L’émancipation des esclaves fut le grand triomphe du transcendantalisme, mais ce fut aussi le commencement de son déclin. Il devait une grande partie de sa popularité à la tiédeur que presque toutes les églises établies avaient mise à combattre le fléau de l’esclavage. Quand cette odieuse institution s’effondra dans les flammes de la guerre civile, il perdit sa principale action sur une partie de ses adhérens. D’autre part, l’individualisme, qui était au fond de ses aspirations, fut toujours un obstacle sérieux à l’essor de sa propagande et au groupement de ses forces.
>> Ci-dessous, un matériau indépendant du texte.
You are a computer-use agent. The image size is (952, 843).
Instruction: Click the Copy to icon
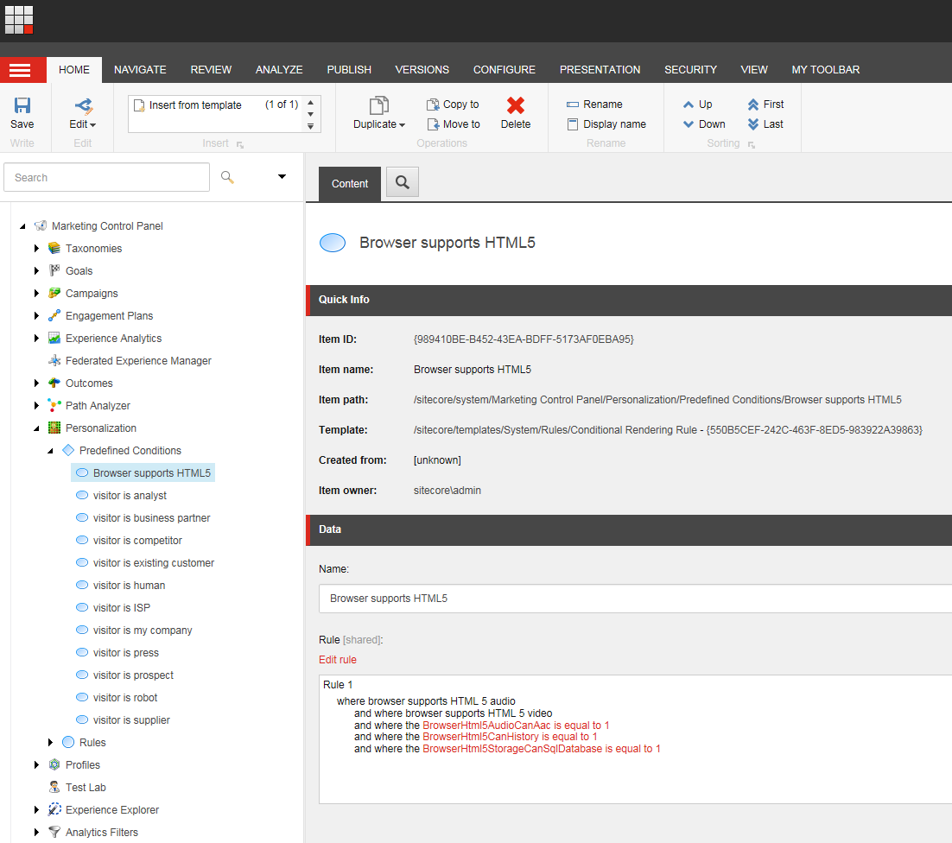click(x=434, y=105)
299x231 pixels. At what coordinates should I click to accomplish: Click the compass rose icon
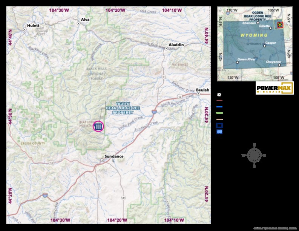[x=255, y=155]
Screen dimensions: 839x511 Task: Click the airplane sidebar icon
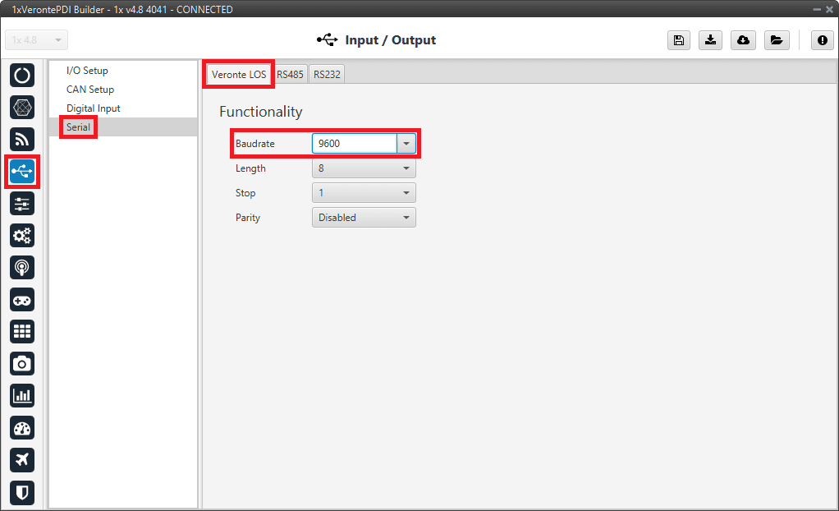pos(22,459)
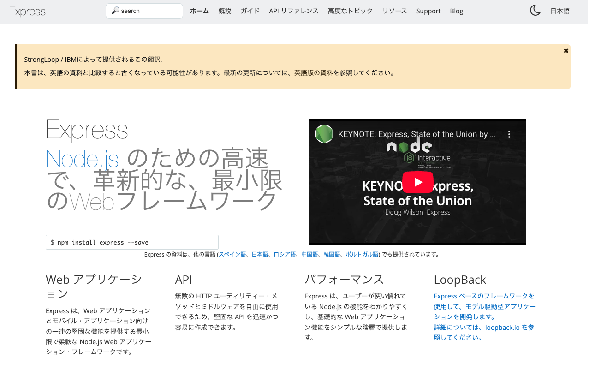
Task: Click the search magnifier icon
Action: [x=114, y=11]
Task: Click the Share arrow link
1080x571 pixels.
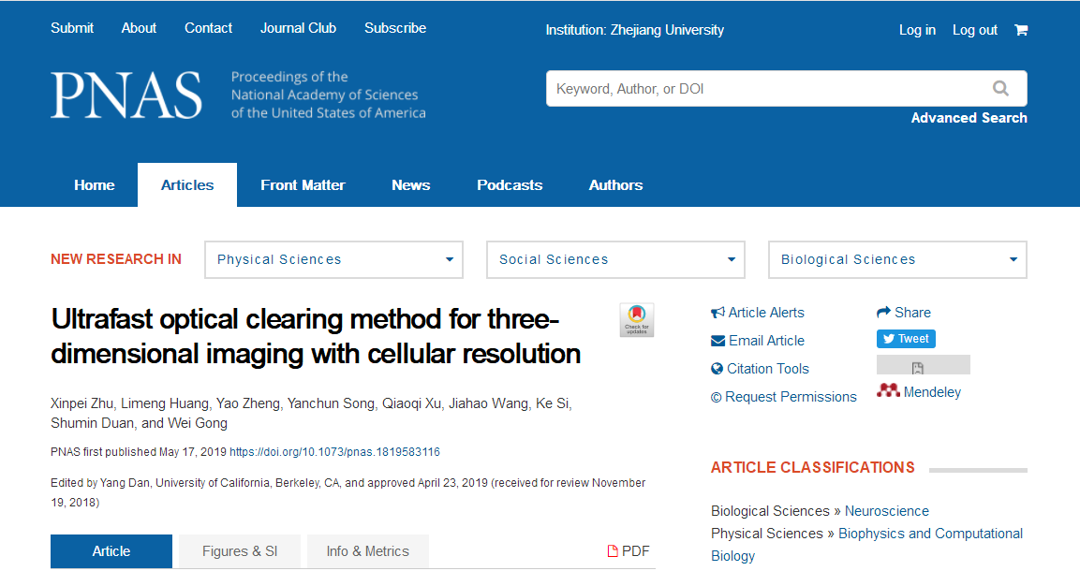Action: 904,313
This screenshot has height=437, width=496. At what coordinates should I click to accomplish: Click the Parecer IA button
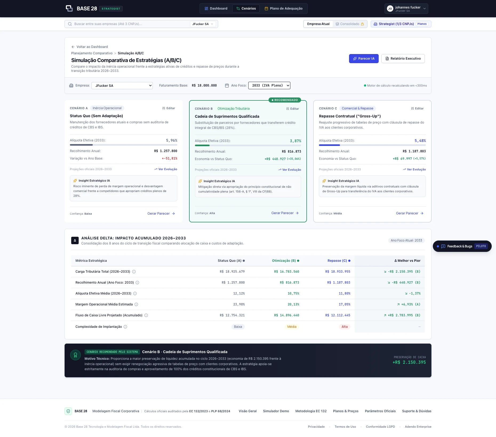tap(364, 59)
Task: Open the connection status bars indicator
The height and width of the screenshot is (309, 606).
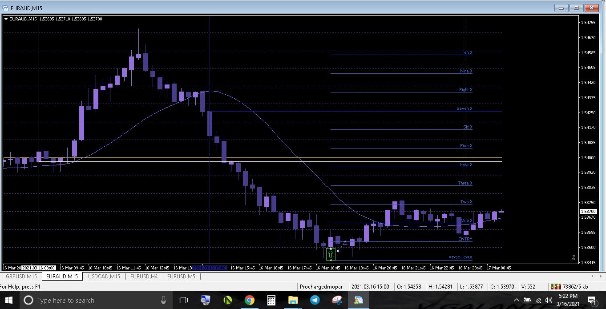Action: click(556, 287)
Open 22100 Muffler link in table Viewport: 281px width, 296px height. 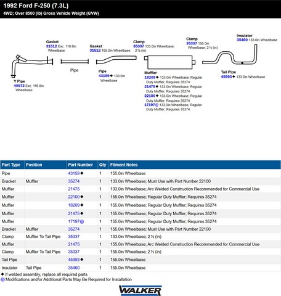(74, 197)
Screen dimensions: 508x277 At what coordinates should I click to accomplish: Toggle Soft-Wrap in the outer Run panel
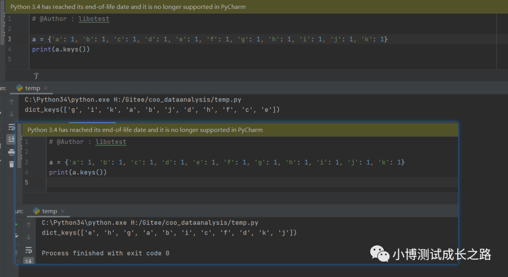coord(12,127)
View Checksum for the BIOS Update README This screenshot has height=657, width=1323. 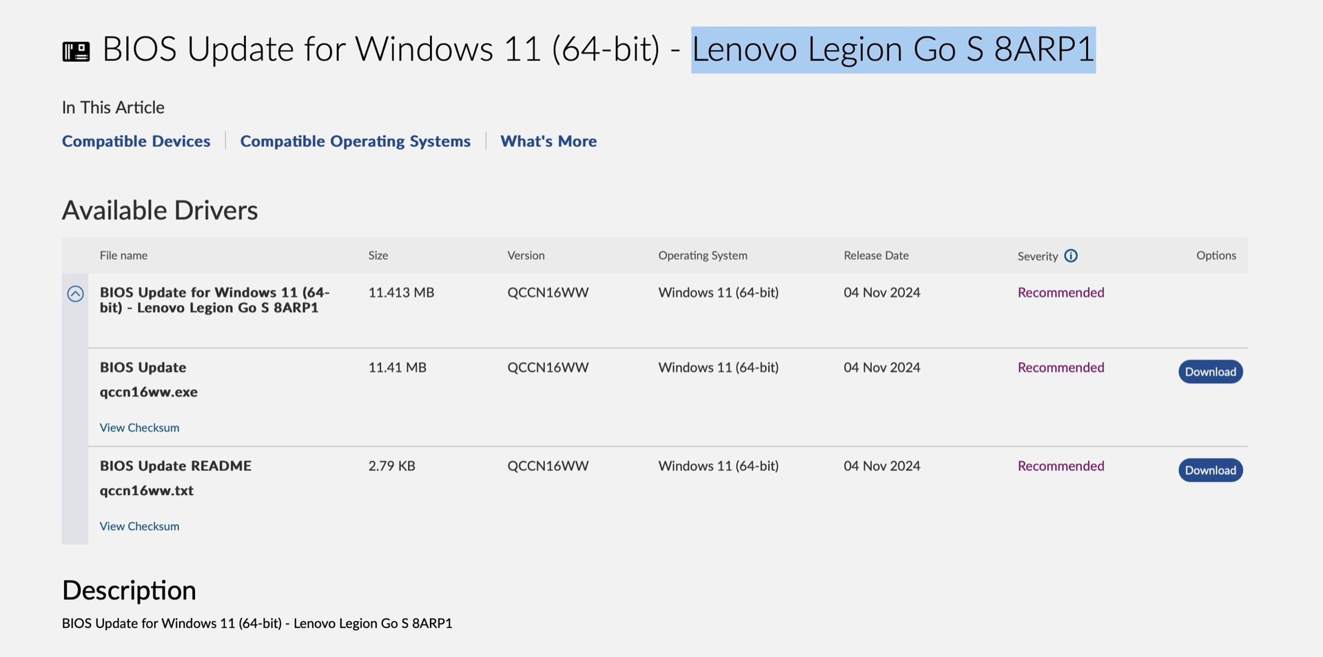tap(139, 526)
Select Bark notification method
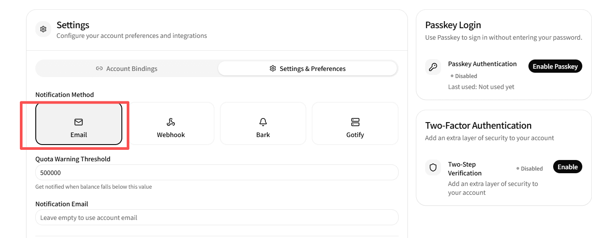 (x=263, y=124)
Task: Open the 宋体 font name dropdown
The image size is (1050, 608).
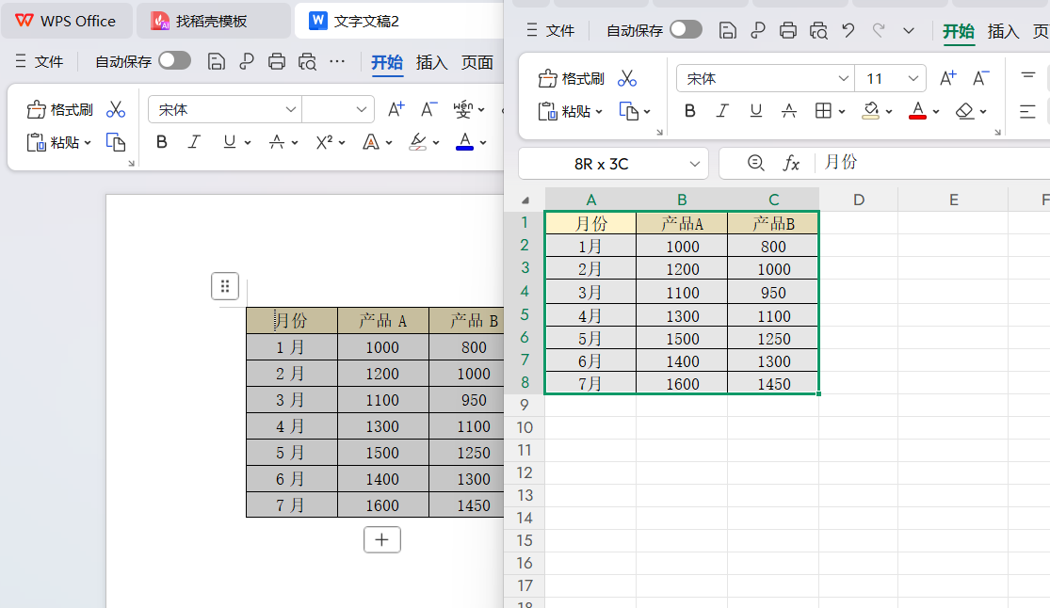Action: coord(845,78)
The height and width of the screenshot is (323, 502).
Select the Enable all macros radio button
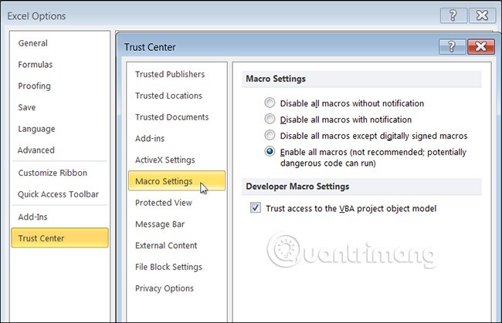(x=270, y=152)
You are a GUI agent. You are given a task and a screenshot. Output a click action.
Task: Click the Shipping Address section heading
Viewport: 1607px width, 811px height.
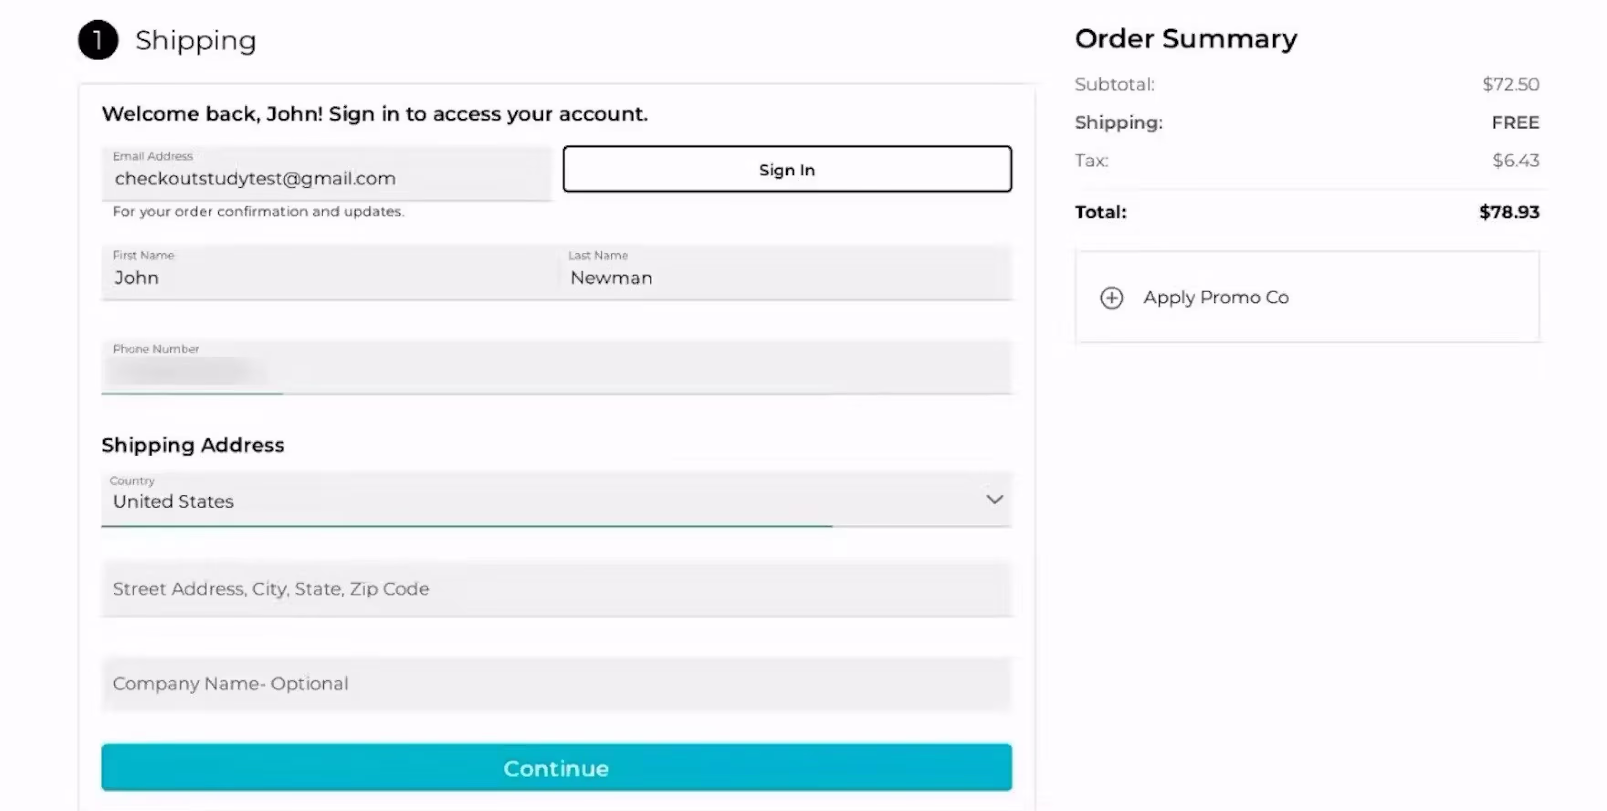pos(193,445)
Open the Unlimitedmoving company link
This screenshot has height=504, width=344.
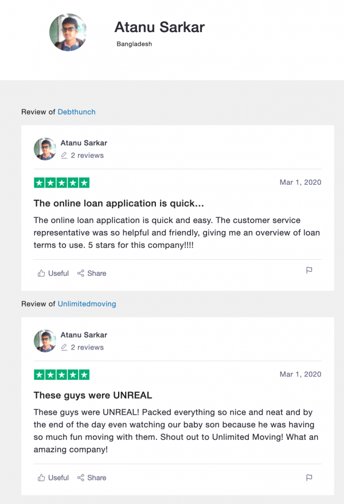pyautogui.click(x=87, y=304)
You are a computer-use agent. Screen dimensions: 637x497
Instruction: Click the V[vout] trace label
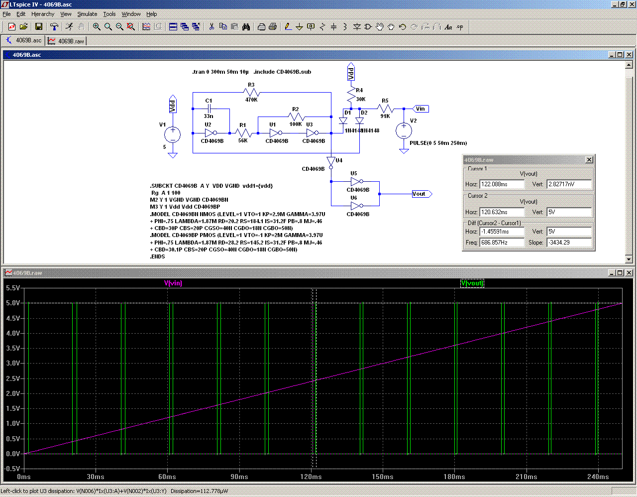point(472,283)
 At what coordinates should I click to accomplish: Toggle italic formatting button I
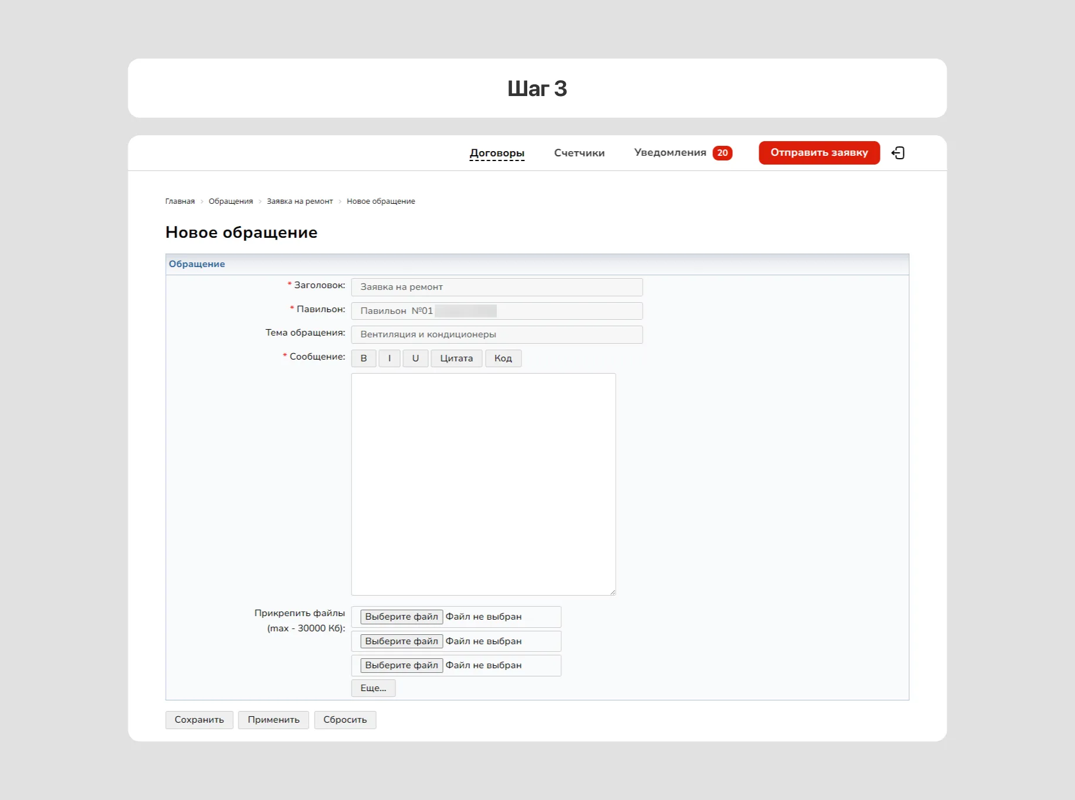pos(390,358)
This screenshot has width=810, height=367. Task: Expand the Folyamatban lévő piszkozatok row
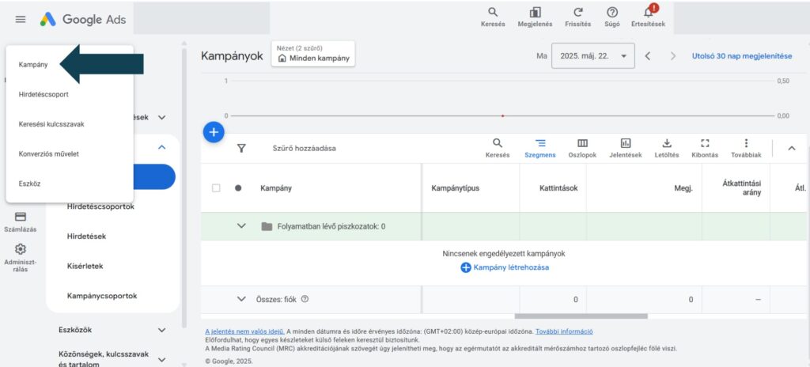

Son but essentiel, suivant une expression de Samuel Johnson, était d’amener chaque individu à devenir une église par lui-même, ce qui était condamner le principe même de toute organisation permanente sur le terrain religieux. La plupart de ses interprètes ne rompirent jamais complètement avec l’unitarisme qui avait servi de berceau à leurs doctrines, et, parmi les congrégations indépendantes que certains d’entre eux s’efforcèrent de constituer à l’imitation de Parker, on en trouve peu qui eurent une longue durée.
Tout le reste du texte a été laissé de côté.